The procedural ambiguity of administrative detention
Administrative detention sits awkwardly in the architecture of modern law. It is not criminal procedure — there is no charge, no trial, no presumption of innocence in the criminal sense. Nor is it pure executive action — detention engages a person's liberty, and the most basic procedural commitments of rule-of-law systems extend, at minimum, to a right of review.
This Report examines how that procedural ambiguity is resolved across six jurisdictions, focusing on the gap between formal review rights and the practical operation of those rights for detained persons.
Comparative findings
Three patterns recur. First, formal habeas-equivalent review is available in every jurisdiction studied, but in only three is it routinely exercised in administrative-detention cases. Second, where review is rare, counsel-access barriers are the most common cause: detained persons cannot effectively invoke review without counsel, and counsel access is itself contingent. Third, the substantive standard of review varies more than the formal availability of review: in some jurisdictions, judicial review of administrative detention is a meaningful inquiry into evidentiary sufficiency; in others, it is largely procedural.

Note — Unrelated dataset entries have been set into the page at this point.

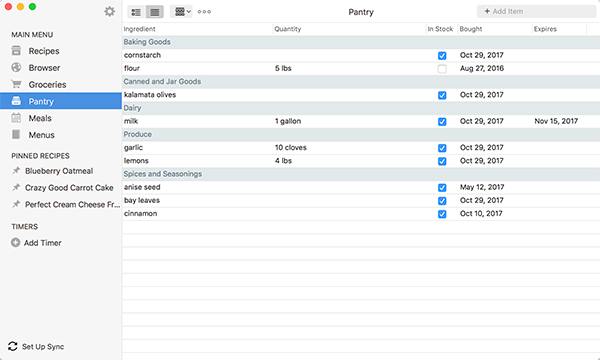Click the Add Timer plus icon

tap(15, 243)
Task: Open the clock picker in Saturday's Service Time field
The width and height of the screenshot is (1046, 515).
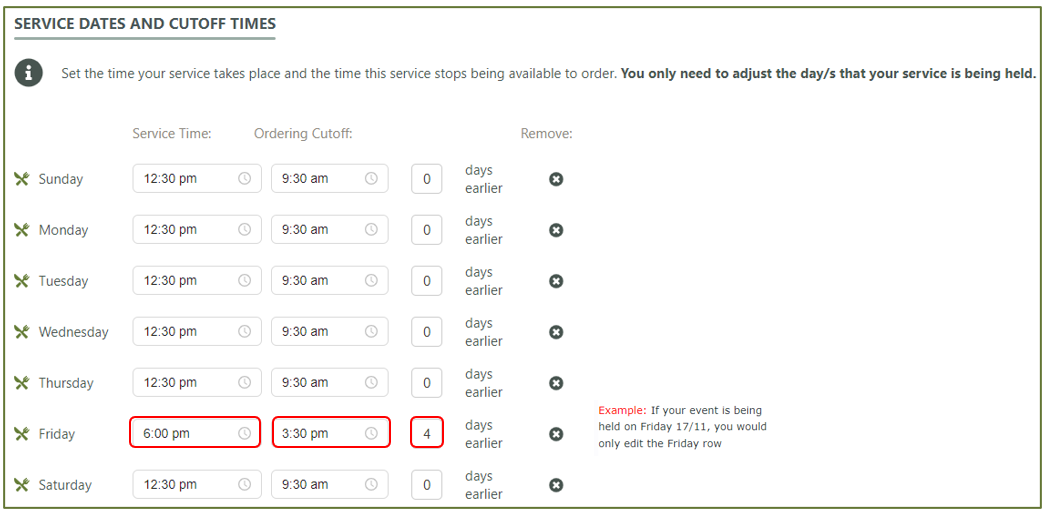Action: coord(245,485)

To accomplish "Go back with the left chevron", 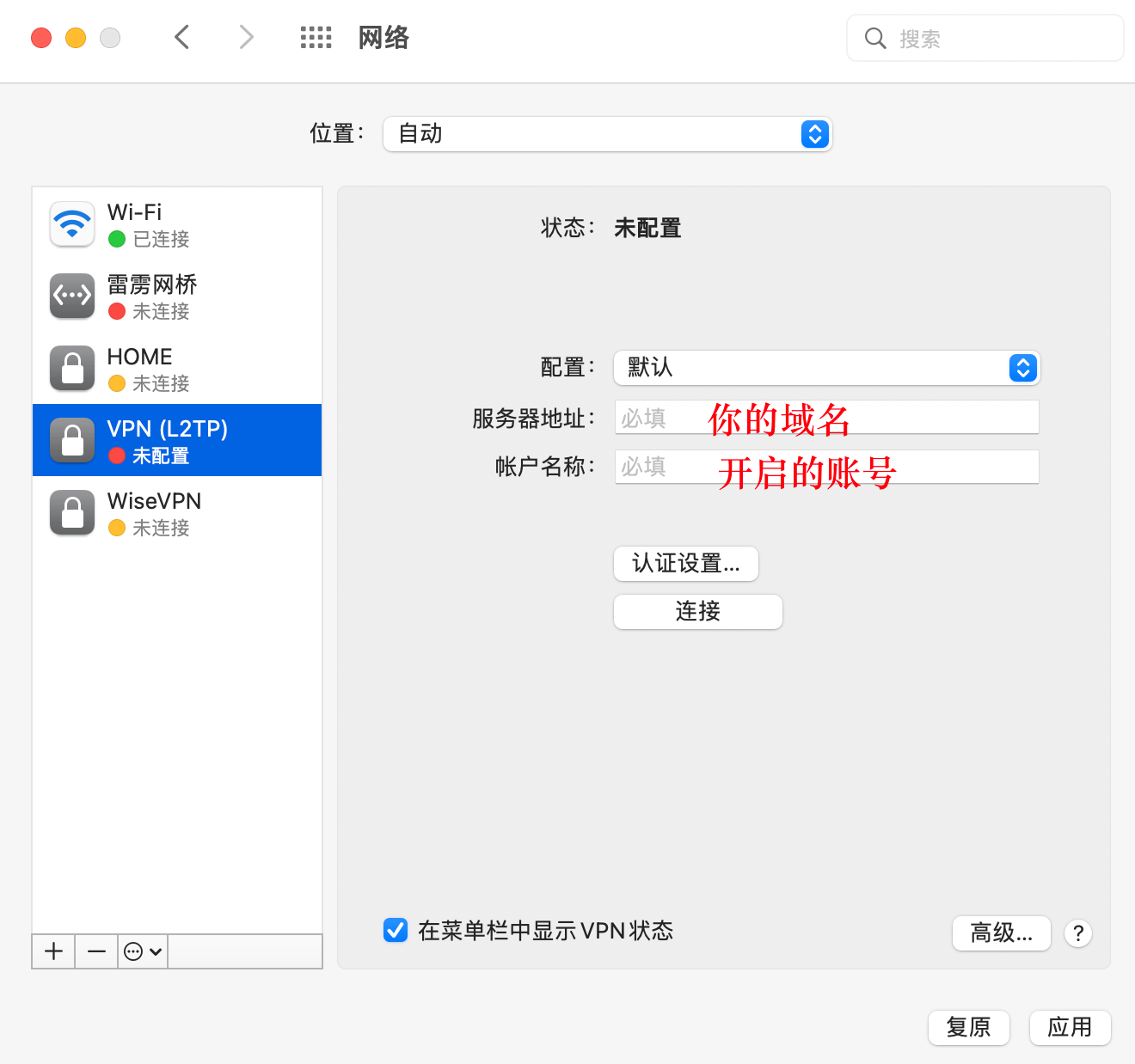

Practitioner recommendations
We organise our recommendations around four procedural standards that the comparative material supports: prompt automatic review of detention orders; counsel access at the earliest stage; substantive evidentiary review, not merely procedural; and transparent reasoning in the review decision.
Open questions
The Report does not resolve the deeper question of when administrative detention may legitimately be used at all. That question lies outside the procedural scope of this work and is taken up in companion publications under the Human Rights programme.